→ **Provided passage**:
Figure 3. Stalk anatomical characteristics and cell wall components in J2416 and its two parents. (A) Anatomical characteristics observed in stalk cross sections (200 μm field) under a microscope. Yellow box represents sclerenchyma tissue; short yellow line in the middle of the box represents rind cells. (B) Rind thickness and sclerenchyma thickness in stalks of the three materials. (C) Contents of cell wall components in stalks of J2416 and its two parents. *, **Means the significant difference at 0.05 and 0.01 level, respectively. ns means no significant difference.
The contents of cellulose, hemicellulose and lignin in the stalk were determined by HPLC. All the contents of the three substances were significantly different between J2416 and 5237, but no significant difference between J2416 and J24 (Figure 3C). In addition, cellulose and lignin were also significantly different between J24 and 5237. The results of cell wall components together with stalk anatomic feature indicated that there were minor differences between J2416 and J24.
Differentially accumulated metabolites in stalks
To explore the mechanisms of the differences in physiological characteristics of the stalks among the three inbred lines, we detected metabolites using LC-MS/MS technology. We detected 714 and 1082 metabolites in the positive and negative ion modes, respectively. Next, we divided the three materials into two comparison groups (group 1, J2416 vs. 5237; group 2, J2416 vs. J24) to detect differentially accumulated metabolites.

→ **Task**:
In the passage on stalk anatomy and metabolites, how many metabolites were detected in the negative ion mode?

→ **Data records**:
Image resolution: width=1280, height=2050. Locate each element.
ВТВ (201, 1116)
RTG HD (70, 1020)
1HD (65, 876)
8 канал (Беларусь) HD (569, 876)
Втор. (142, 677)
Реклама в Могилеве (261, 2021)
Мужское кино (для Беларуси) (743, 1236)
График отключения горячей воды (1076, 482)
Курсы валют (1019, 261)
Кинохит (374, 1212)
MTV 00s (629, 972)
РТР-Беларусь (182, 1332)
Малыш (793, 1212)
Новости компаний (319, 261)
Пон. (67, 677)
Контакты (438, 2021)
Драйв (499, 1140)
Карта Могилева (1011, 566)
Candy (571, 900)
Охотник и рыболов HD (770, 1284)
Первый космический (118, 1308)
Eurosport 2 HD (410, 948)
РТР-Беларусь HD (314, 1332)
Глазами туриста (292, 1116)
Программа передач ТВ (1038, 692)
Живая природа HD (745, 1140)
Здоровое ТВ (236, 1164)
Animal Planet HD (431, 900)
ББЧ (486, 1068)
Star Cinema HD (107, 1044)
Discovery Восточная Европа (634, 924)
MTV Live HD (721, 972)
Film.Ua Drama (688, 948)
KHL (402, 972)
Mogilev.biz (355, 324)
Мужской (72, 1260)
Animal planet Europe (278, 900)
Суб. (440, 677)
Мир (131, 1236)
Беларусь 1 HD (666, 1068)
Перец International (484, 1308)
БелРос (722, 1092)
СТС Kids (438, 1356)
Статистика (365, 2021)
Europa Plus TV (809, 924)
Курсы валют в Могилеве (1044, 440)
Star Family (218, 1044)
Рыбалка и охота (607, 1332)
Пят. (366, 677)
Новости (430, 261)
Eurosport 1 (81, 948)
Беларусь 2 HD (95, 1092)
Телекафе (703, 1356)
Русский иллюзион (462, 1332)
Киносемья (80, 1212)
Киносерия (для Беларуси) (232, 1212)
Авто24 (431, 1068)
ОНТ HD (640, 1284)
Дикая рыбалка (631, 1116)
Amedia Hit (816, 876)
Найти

→ **Solution for this task**:
1082 metabolites were detected in the negative ion mode.